▶ _TEXT UNDER STUDY_
Baseball Episodes in Live-Action TV
  • 30 Rock: In "Cougars", Jack and Tracy coach their own Little Leagues. However, their plot becomes an allegory on the Iraq War.
  • 9-1-1: Lone Star: In the episode “Red vs. Blue” (3.07), the 126 firefighter house competes in a baseball game with a group of Austin Police players led by one of their sergeants, Ty O’Brien. It ends up getting cut short due to one of the APD players resorting to cheating and an ensuing brawl.
  • The Adventures Of Mc Gee And Me: In the episode "Take Me Out of the Ball Game" Nick learns to trust in God to make him play well, not the other men and the provoking opponents on the field.
  • Arrested Development: "Switch Hitter". When the president of a rival company hires Gob in an effort to win the company softball game, Michael asks Gob to throw the game.

Collected data

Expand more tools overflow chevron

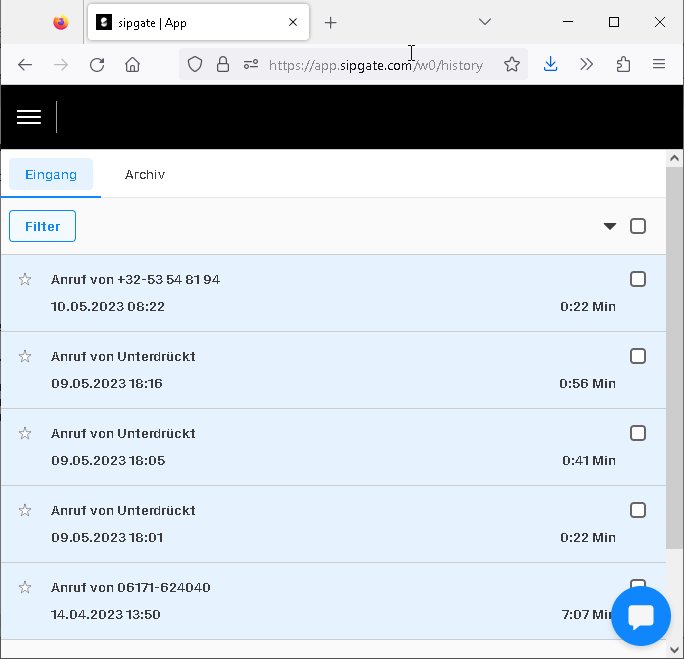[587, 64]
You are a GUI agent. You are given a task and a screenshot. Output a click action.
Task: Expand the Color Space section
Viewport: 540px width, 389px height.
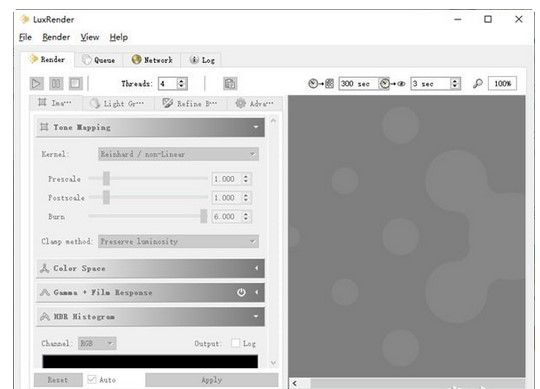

▶ _WHAT YOU SHOULD DO_
Could you continue the list of baseball episodes in live-action TV from where it ends?

▶ _RESPONSE TO THE EXERCISE_
  • Babylon 5 doesn't have a whole episode, but there are a few scenes where Sheridan and Garibaldi are discussing station issues while facing a pitching machine with a digital umpire.
  • Band of Brothers uses a baseball game to wrap up the miniseries, with a voice-over describing what major characters did after the war.
  • Bear in the Big Blue House: In "At the Old Bear Game", Pip and Pop idolize a famous baseball player named Ferret Jeeter to the point of collecting his baseball cards. When Bear tells Pip and Pop that he knows Ferret personally, since he and Ferret were classmates and teammates at Hazelnut High, Pip and Pop convince him to invite Ferret over to the Big Blue House. When Ferret arrives, he tells the residents of the Big Blue House about the big baseball game he and Bear had against Acorn High.
  • Bones didn't have an actual baseball episode, but "The Rocker in the Rinse Cycle" features Arastoo Vaziri using baseball metaphors incessantly in anticipation of the baseball season starting. The other characters end up telling him to shut up.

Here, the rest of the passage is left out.